The Daughter of Fantômas was the eighth of Marcel Allain and Pierre Souvestre’s Fantômas novels, appearing in 1911. The first novel in the series, Fantômas, had appeared earlier that same year.
Fantômas is crucially important in the history of pulp fiction. He was one of the earliest diabolical criminal masterminds. Although not the first, Guy Boothby’s Dr Nikola predating him by nearly two decades. The Fantômas books had an immense influence on pulp fiction and crime fiction in Europe, an influence that has not yet entirely dissipated.
Most fictional master criminals have a nemesis, a figure who pursues them relentlessly with the aim of bringing them to justice. But one is not enough for Fantômas. He has two - the policeman Juve and the journalist Jérôme Fandor.
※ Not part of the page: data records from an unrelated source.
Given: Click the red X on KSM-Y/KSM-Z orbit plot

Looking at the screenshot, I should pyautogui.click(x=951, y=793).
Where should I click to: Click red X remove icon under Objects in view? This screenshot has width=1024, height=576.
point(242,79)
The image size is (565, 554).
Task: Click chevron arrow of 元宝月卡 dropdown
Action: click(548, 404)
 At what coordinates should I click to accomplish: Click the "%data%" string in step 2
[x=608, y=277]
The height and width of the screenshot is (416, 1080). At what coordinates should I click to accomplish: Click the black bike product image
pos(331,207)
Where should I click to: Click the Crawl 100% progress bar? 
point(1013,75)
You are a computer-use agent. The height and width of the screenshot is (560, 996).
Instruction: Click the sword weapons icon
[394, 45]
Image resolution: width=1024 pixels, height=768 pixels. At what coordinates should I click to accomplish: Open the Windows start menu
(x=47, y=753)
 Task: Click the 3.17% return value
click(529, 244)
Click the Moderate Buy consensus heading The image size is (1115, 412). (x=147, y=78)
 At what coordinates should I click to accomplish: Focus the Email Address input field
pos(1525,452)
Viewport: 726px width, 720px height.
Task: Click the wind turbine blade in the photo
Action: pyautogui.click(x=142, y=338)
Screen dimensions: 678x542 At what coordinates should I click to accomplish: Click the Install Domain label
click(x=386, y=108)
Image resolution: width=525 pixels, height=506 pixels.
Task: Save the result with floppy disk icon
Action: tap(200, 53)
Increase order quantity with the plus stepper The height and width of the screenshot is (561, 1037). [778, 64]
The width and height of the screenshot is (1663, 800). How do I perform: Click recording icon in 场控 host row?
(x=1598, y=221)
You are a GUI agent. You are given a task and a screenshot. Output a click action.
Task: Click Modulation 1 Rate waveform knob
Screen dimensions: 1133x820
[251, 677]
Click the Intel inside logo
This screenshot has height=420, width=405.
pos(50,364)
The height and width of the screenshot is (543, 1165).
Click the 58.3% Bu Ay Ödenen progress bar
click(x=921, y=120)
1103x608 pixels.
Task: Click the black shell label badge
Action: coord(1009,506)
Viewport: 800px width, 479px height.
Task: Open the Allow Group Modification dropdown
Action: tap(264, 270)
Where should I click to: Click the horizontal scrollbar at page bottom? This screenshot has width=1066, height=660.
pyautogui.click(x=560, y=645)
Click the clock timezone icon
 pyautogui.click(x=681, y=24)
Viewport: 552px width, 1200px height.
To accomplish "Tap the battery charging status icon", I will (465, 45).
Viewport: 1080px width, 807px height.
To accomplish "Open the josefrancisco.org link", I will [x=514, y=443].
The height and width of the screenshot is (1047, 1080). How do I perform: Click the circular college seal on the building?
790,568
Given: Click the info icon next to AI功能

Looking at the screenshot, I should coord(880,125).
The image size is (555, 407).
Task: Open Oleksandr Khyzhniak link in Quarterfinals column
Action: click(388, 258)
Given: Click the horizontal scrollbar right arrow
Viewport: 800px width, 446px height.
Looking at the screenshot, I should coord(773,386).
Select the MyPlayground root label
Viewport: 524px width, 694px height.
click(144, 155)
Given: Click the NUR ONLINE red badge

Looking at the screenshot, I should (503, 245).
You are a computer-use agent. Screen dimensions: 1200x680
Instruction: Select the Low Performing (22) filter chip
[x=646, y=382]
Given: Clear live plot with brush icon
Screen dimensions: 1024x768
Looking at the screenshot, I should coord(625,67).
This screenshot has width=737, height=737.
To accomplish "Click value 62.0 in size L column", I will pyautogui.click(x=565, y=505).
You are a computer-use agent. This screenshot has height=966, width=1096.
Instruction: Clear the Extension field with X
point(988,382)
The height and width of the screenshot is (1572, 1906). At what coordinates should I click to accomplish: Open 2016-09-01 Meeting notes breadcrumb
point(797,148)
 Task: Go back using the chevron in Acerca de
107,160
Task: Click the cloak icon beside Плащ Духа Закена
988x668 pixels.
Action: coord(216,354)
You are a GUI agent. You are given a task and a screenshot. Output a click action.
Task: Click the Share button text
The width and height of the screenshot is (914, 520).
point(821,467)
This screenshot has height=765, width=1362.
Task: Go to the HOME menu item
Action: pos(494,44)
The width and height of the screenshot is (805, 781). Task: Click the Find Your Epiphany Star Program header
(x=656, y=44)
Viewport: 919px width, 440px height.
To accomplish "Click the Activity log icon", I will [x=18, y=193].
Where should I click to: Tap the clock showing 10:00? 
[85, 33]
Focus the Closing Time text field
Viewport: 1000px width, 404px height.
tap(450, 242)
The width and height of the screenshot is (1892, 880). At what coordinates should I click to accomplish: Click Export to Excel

As this tale opens Fantômas has kidnapped Jérôme Fandor and shipped him off to South Africa in a crate. The journalist is lucky to escape with his life, a piece of good fortune he owes to an enigmatic young man named Teddy.
Fandor discovers strange things happening in South Africa. The immensely rich Has Elders has made his fortune from diamond mining. That doesn’t seem so strange, except that his mine is in a part of the country where diamonds have never been found, and where geologists would not expect them to be found. And while many people have seen the diamonds supposedly produced from this source, they are always cut stones. No-one has ever seen an uncut stone from this mine. Elders claims the stones are cut on-site but the equipment that is allegedly used for this process is quite unsuitable for cutting diamonds.
Teddy has a strange story as well. He has no idea who his parents were, but he knows the answer is found inside a mysterious skull. He has been instructed by the woman who raised him that the answer cannot be sought until he turns twenty-one, but now the skull has been stolen!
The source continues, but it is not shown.